▶ TASK BRIEF: Extend the personal essay below about coping with summer heat, starting right after its final sentence.

▶ EXTRACT PROVIDED:
------------------------

I couldn't possibly walk another block out of my way today. I am definitely a summer girl, not a winter girl -- but I have my limits -- and this week's heat has done me in.

As much as I love all the fairs and fests and cookouts and picnics this time of year, it requires a lot of coordination.

For example, I have to balance the need to hydrate against a refusal to go near a Porta-Potty. (I take that back: I have been inside the Porta-Potties at a few Swanky McSwankerton parties -- but those are real bathrooms with real doors and real plumbing -- they just happen to be mounted on trailers parked in the middle of verdant pastures. They have flowers and candles, and mostly I just go in them to take pictures...which is sometimes frowned on.) If I have reason to believe there will not be indoor plumbing that meets with my fastidious approval at any venue (whether it's a disgusting bar or a music festival), I go before I leave home. Barbara Walters has always said the secret to her longevity and success is her capacity for never going to the bathroom, and I think, in this one area, I can match her. If there is a story to be had, it is unlikely I will miss it because I was in the restroom.

In this heat, however, it wouldn't take anyone long to dehydrate... further complicated by the fact that I don't sweat. Neither does my Mom. It's a genetic thing. There's a name for it, but basically, we're like pigs. We don't sweat, we just overheat until we pass out. My former manservant, HopSing, used to always chide me for this comparison, "why can't you say 'we're like gazelles?'" or anything that would call to mind a more pleasant image than hogs, but my answer was always that I don't know anything about gazelles. I bet they do sweat. But I know pigs do not. As a kid, I was often in charge of hosing them down whenever we had to transport them from Point A to Point B if it was hot out. If they had to be moved very far, it meant a very early start to the day. I have also been hosed down a time or two myself, as has my Mom.

------------------------

▶ LISTED ENTRIES:
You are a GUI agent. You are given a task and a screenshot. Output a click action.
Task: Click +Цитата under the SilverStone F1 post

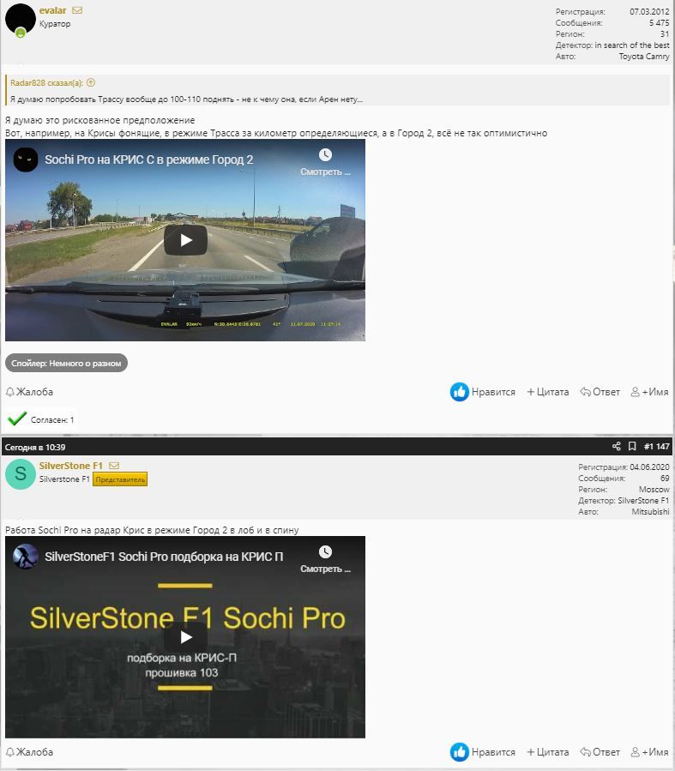(547, 752)
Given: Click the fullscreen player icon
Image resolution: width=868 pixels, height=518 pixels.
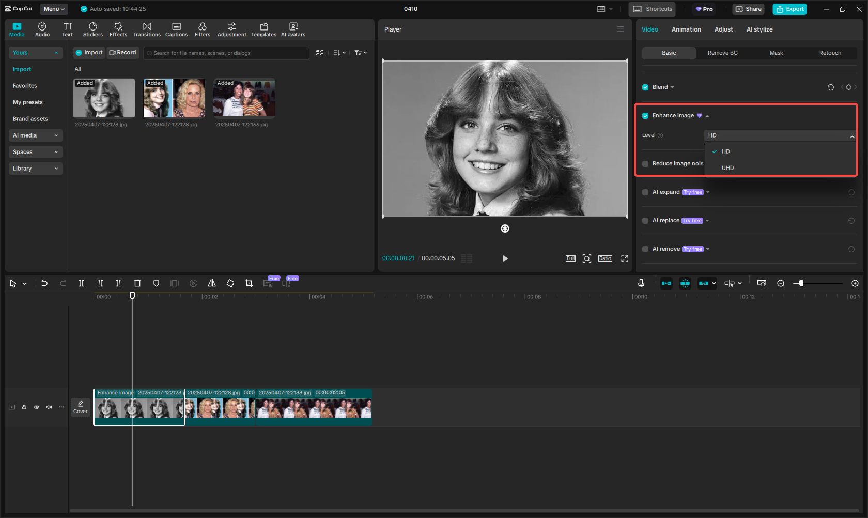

------------------------

▶ ANSWER BOX:
Then there's the shoes. I prefer to walk everywhere in the summer, but that's balanced against my vanity and my need to wear cute shoes. Walking is much easier than struggling for parking spaces and fighting traffic -- but it's impossible to find attractive footwear that can go the distance.

Last night was fine at the rubber-chicken/drinking-for-charity dinner -- I wore kitten heels and parked across the street from the hotel. Because it all could have hardly mattered less once we got inside and realized a drag queen was wearing the same dress I was. That never happens. Although we speculated later that she must have gotten three or four and sewn them together, or that perhaps she rented hers from Fayette Tent and Awning -- and they planned to have a wedding (or a funeral) underneath it later.

The next day's Fest was equally blistering, but conveniently, there was a margarita booth. Sure, they were $437,000 each, but darn well worth it. It was a crazy-long hike, but at least the shoe-problem was solved in that attendance at this particular fest was predominantly lesbian -- stereotypically, but perhaps not unfairly, not known for their discriminating footwear choices. Comfortable shoes were entirely the dress-code mandate of the day, and my 24-year-old Birkenstocks held up just fine, and easily translated later to an afternoon of artsy picnics, followed by late-night burgers at a bar.

I have a lot of indoor plans for July 4th weekend, but I'll do my best to be a good sport for the outdoor stuff too -- how else would I get to overhear parade conversation like Chef Tom's comment yesterday, reflecting on band days, "why did we elect 13 cheerleaders every year? Because at least one always got pregnant."

I just hope somebody's standing by with a hose. (Somebody always is.)